(EXTRACTED TEXT begins)

Fitting baseline models and covariate filtering

Two baseline models were evaluated to match the two NN model input scenarios. The first model was the performance of the PGS Catalogue PGS on its own on the UKB test set to serve as a baseline for the NN models that only had SNP and PGS as input data. The second model was a multiple linear or logistic regression model to serve as a baseline for the NN models that had the PGS + covariates as input data. This baseline had as input the PGS Catalogue, PGS, and up to 83 numeric or binary and 115 multi-level factor covariates. This model was fit twice, the first time with all predictors, and a second time with filtering to keep only those covariates that had a valid (non-NA), significant association (p < 0.05) with the phenotype. This same list of covariates was then taken forward to be used for the matching NN models. The training and test sets for both of these models were used with the same 75,000 and 25,000 individuals that were later used for the NN models.

Controlling for joint tagging effects

To investigate the potential to mitigate the confounding caused by joint tagging effects, the following two strategies were evaluated:

1.
SNP-dosage weighting: This entailed multiplying the allele dosages of the SNP input data fed to the NN by the PGS’ per-SNP weights. We note that this strategy would not eliminate apparent statistical epistasis induced by joint tagging effects, instead, it is expected to reduce the performance gains possible due to such effects via the following mechanism. The extra information inferable from joint tagging effects that could be used to improve predictive performance would be present in the input, encoded in the additive SNP weights from LD-aware PGS generation methods. Therefore, when comparing the performance of nonlinear and linear NNs, where both models had these per-SNP PGS weights available, any advantage of the nonlinear NN over the linear NN would be likely due to genuine epistasis.

(EXTRACTED TEXT ends)
(INPUT DATA begins)

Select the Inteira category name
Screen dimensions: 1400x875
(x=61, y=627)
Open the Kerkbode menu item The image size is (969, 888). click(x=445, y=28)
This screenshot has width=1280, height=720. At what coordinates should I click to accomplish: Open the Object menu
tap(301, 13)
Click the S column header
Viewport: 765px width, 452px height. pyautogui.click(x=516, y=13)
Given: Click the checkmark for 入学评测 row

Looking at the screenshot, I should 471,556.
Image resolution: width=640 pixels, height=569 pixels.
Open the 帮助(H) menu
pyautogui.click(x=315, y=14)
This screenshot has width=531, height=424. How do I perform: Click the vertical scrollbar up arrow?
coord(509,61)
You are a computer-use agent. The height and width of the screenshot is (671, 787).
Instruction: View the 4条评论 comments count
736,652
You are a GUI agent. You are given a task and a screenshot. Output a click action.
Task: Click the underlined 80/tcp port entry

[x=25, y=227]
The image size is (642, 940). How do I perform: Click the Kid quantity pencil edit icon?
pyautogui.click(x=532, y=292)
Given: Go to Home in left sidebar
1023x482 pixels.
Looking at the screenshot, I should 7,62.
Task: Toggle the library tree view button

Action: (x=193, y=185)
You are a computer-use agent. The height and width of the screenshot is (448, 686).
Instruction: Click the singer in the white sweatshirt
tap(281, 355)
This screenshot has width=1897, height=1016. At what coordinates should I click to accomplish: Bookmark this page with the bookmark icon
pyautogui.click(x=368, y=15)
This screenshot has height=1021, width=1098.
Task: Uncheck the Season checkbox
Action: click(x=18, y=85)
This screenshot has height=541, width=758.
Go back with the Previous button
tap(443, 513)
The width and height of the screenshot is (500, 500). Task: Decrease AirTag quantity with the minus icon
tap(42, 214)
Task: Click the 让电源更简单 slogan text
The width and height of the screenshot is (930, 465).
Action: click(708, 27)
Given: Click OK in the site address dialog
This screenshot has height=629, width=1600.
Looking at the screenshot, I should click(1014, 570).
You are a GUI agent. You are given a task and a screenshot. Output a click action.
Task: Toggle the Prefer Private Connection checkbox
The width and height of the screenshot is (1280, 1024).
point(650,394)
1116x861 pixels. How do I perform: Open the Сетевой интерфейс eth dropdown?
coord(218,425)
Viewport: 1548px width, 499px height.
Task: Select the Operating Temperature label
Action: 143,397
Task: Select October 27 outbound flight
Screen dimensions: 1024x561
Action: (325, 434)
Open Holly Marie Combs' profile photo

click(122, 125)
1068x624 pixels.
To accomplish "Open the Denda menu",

(INPUT DATA ends)

YOUR TASKS ::
1) Answer these questions about the text on baseline models and joint tagging effects:
(a) How many individuals were in the training set and in the test set?
(b) What p-value threshold was used to filter the covariates?
(c) In SNP-dosage weighting, what were the allele dosages multiplied by?
2) Write out everything from "SNP-dosage weighting: This" down to "to genuine epistasis." in the text on baseline models and joint tagging effects, and replace "epistasis" with "interaction".

RESULTS BY TASK ::
1)
(a) 75,000 in the training set and 25,000 in the test set.
(b) p < 0.05.
(c) The PGS’ per-SNP weights.

2)
SNP-dosage weighting: This entailed multiplying the allele dosages of the SNP input data fed to the NN by the PGS’ per-SNP weights. We note that this strategy would not eliminate apparent statistical interaction induced by joint tagging effects, instead, it is expected to reduce the performance gains possible due to such effects via the following mechanism. The extra information inferable from joint tagging effects that could be used to improve predictive performance would be present in the input, encoded in the additive SNP weights from LD-aware PGS generation methods. Therefore, when comparing the performance of nonlinear and linear NNs, where both models had these per-SNP PGS weights available, any advantage of the nonlinear NN over the linear NN would be likely due to genuine interaction.